• **Work item**
In the records below, find the line containing "Where should I" and transcribe it and every line after it exactly; leave the pictures out.

======== Input for this task

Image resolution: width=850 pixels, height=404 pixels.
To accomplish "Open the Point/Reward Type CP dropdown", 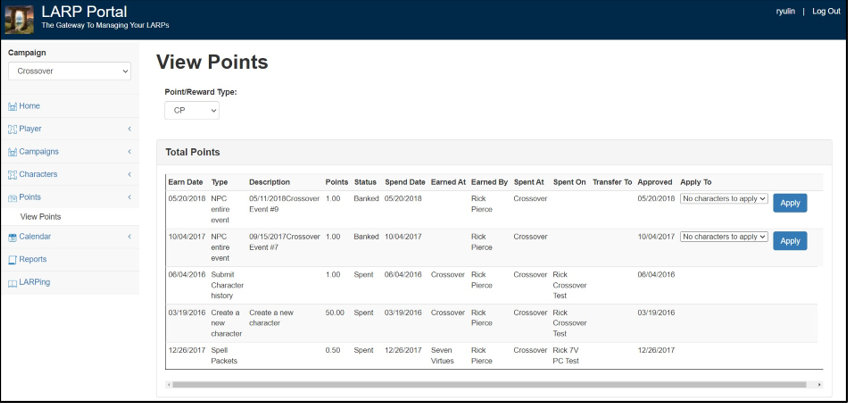I will (191, 110).
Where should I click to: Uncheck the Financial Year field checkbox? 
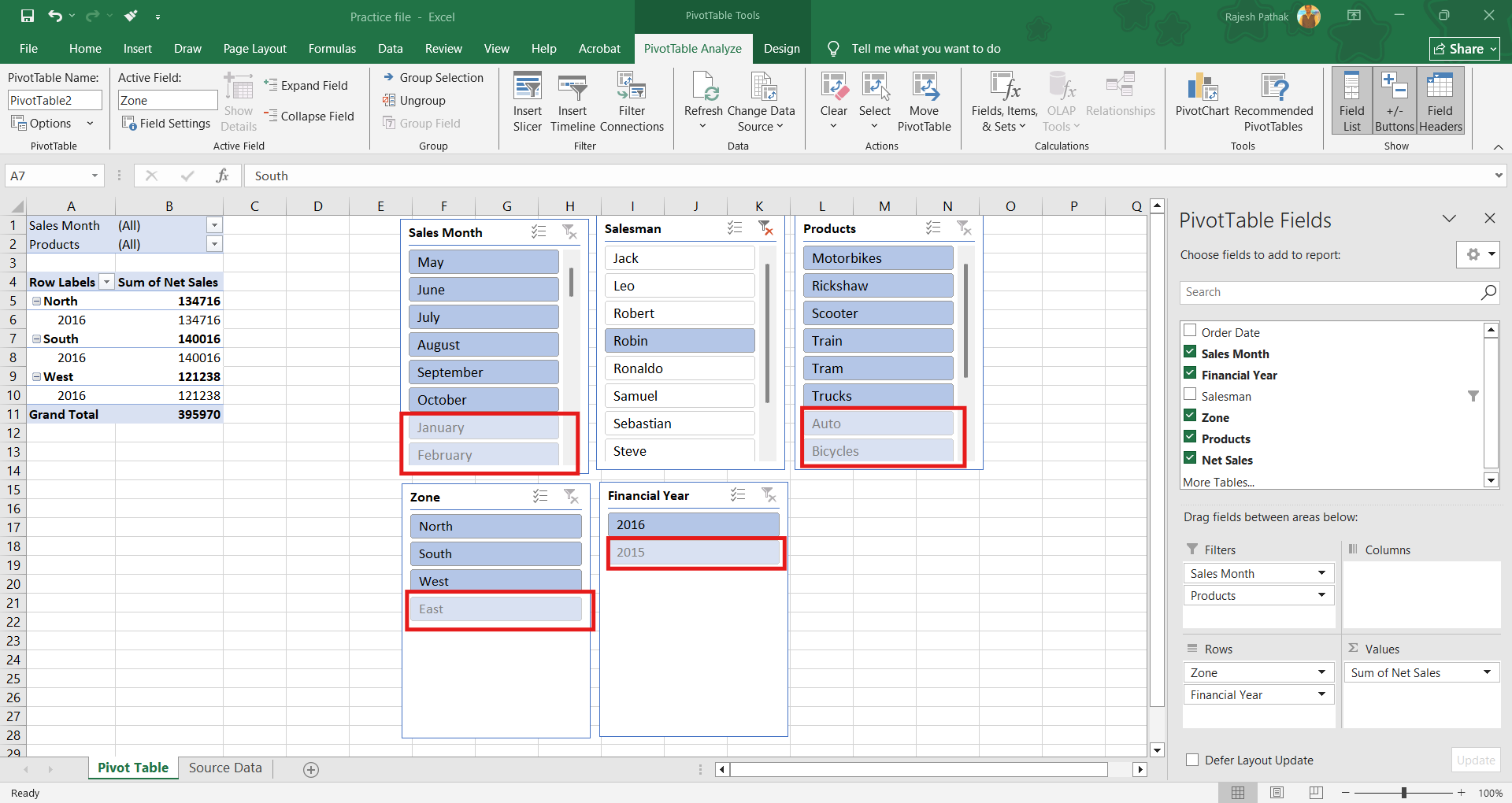click(1190, 375)
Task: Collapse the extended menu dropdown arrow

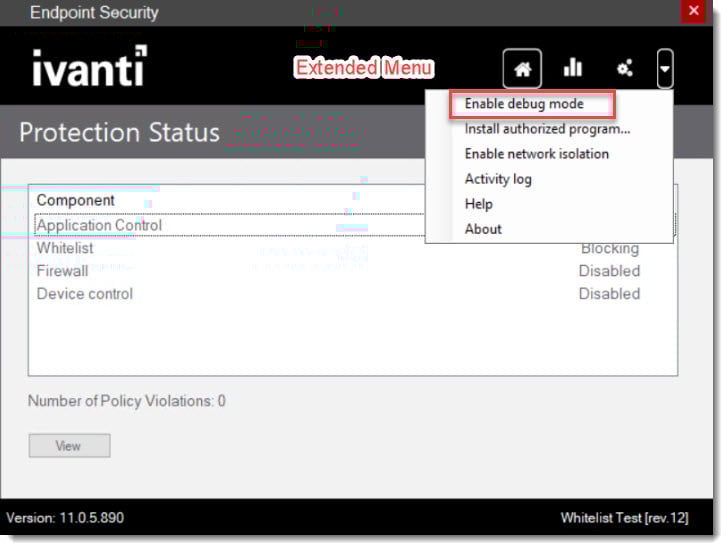Action: pos(666,69)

================

• **Response to this task**
Where should I click to: Uncheck the Financial Year field checkbox? 
click(1190, 375)
Task: Collapse the extended menu dropdown arrow

Action: pos(666,69)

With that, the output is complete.